### What you will do
1 > Return the passage of the Kubernetes storage text from "In this edition: longer" up to and including "to your advantage.", with the wording unchanged.
2 > Take the Kubernetes storage text further, starting right after its final sentence.

### Document extract
──────
In this edition: longer lasting data!


If you’re coming here from part one, you should have a single-node Rancher Kubernetes node just waiting to be explored. This part will go into more detail about some important components and how to use them to your advantage.

Storage in a Nutshell

Kubernetes, just like Docker, is stateless. As soon as you stop a pod, the data it contained is gone forever. This is only really a bad thing if you’re running something that needs to have persistent storage, like a database or wiki.

Keep in mind that most micro-services are designed to be configured through config-maps, secrets and environment variables without needing to store data, but there are easy ways to provide more permanent storage.

Persistent Volumes

Storage in Kubernetes is centered around the idea of Persistent Volumes being able to fulfil claims for storage. There are many types of built-in PVs that can be useful depending on the architecture and cloud environment of your system, such as NFS or vSphere. Take a look at the official docs to see a list of all supported PV types.
──────
### Information supplied
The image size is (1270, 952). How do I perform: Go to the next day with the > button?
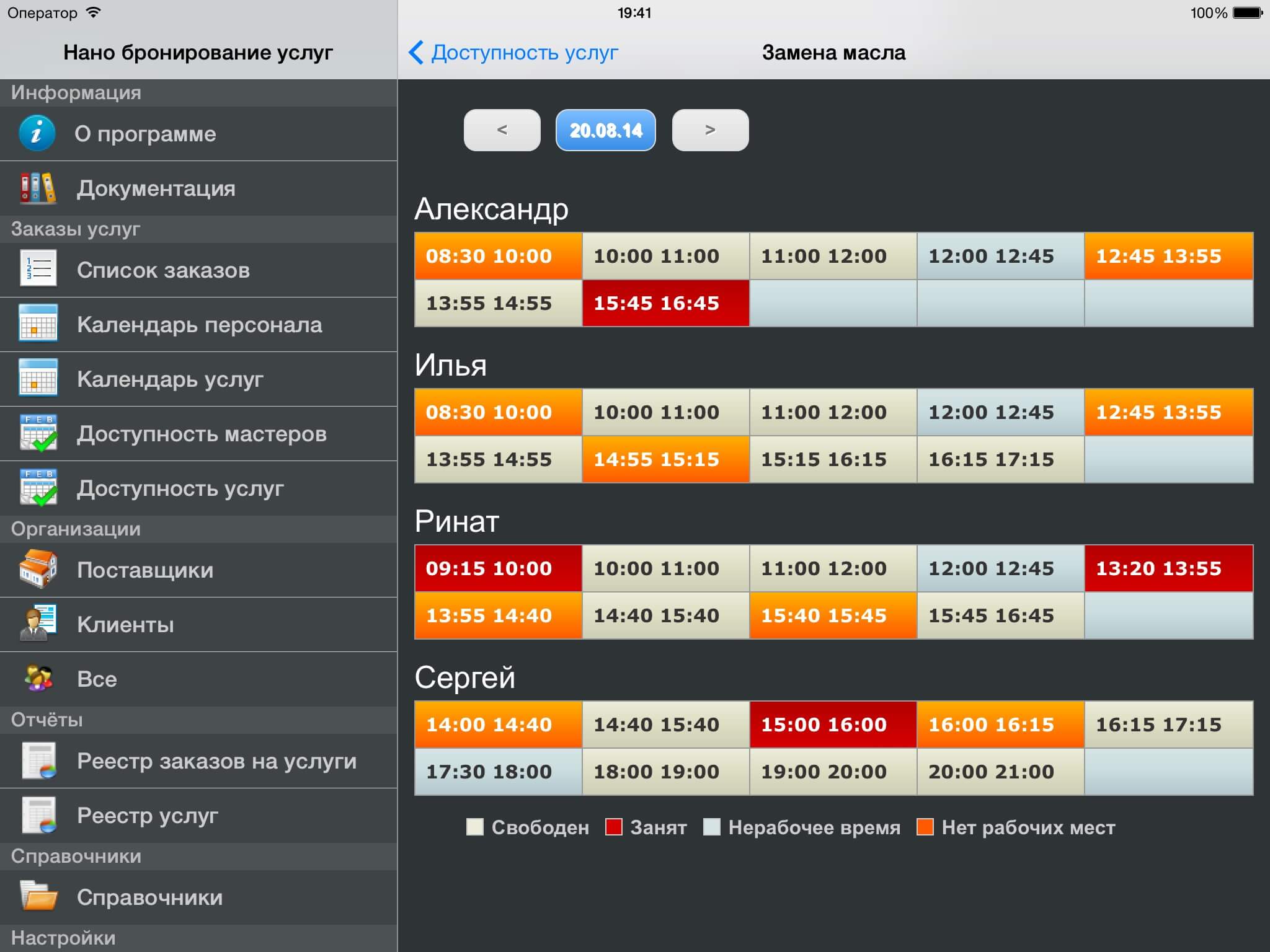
──────
### Replies
1 >
In this edition: longer lasting data!


If you’re coming here from part one, you should have a single-node Rancher Kubernetes node just waiting to be explored. This part will go into more detail about some important components and how to use them to your advantage.

2 >
As this is a standalone server that’s not a part of the cluster (and more on this in another part), you probably won’t have access to many of these offerings. Luckily, you can specify that a PV should simply use the local server’s storage for the files. For instance:

kind: PersistentVolume
apiVersion: v1
metadata:
  name: testing-pv
  labels:
    type: local
spec:
  storageClassName: manual
  capacity:
    storage: 5Gi
  accessModes:
    - ReadWriteOnce
  hostPath:
    path: "/mnt/testing-pv"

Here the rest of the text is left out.